President Donald Trump announces that the United States will designate North Korea a state sponsor of terrorism during a cabinet meeting at the White House, Monday, Nov. 20, 2017, in Washington. (AP Photo/Evan Vucci)
In 1988, Ronald Reagan placed North Korea on the State Department’s list of state sponsors of terrorism. North Korea had done all manner of things to justify the listing but the final straw was the bombing of KAL Flight 858 that killed all 115 passengers and 11 crew members. In 2008, George Bush removed North Korea from the list in return for North Korea allowing international verification of its nuclear program.

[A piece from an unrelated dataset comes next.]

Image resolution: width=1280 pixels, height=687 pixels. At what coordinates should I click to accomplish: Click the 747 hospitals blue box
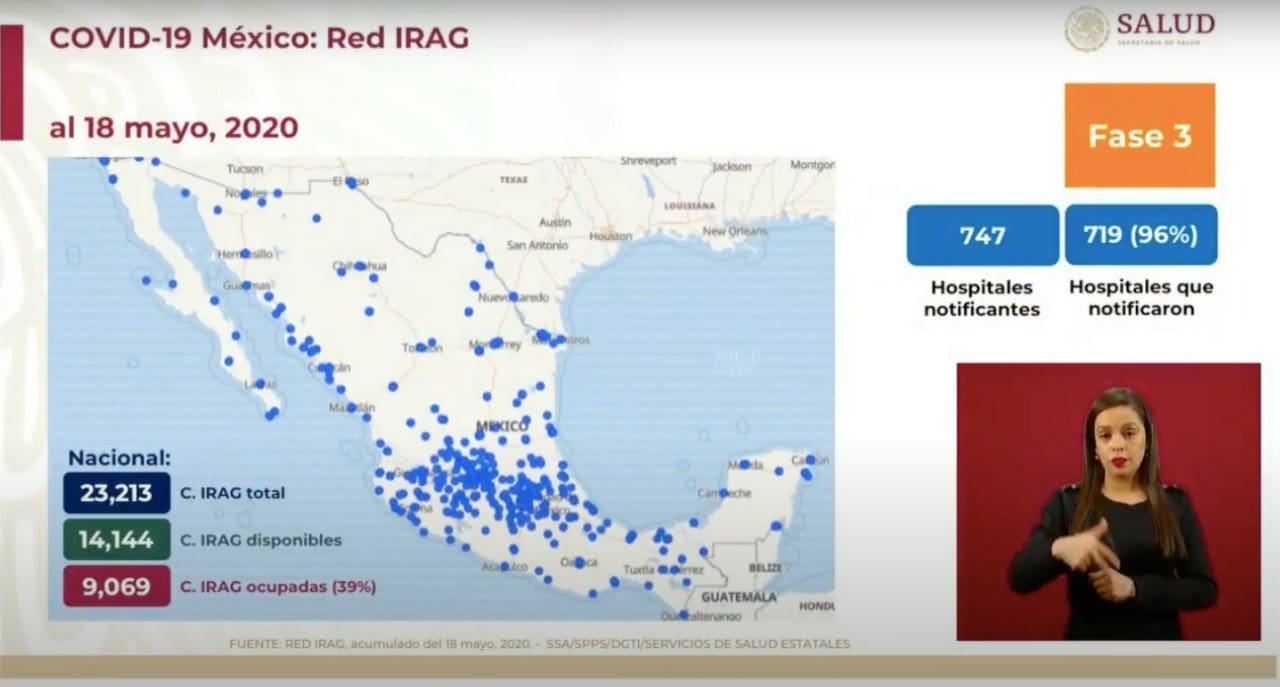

President Bush on June 26, 2008: "I am notifying Congress of my intent to rescind North Korea's designation as a state sponsor of terror…" pic.twitter.com/Hu7s3ZXbv4
— CSPAN (@cspan) November 20, 2017
That worked out well.
On his recent trip to Asia, President Trump hinted that North Korea would be returned to the terrorism list. Today he did.
President Trump on Monday officially designated North Korea as a state sponsor of terrorism, returning the rogue nation to a list from which it had been removed during the George W. Bush administration.
North Korea had been removed from the list under the George W. Bush administration in an attempt to salvage negotiations for a nuclear deal.
The president made the announcement at the White House on Monday morning. North Korea will join Sudan, Syria and Iran as countries that the State Department identifies as ones that have “repeatedly provided support for acts of international terrorism.”
Practically, this will have little effect. North Korea is already sanctioned out the wazoo and there seems to be nothing in the state sponsor of terrorism designation that will really change the existing sanctions regime. The real impact is symbolic. And it is a symbolism that will not go down well in Pyongyang.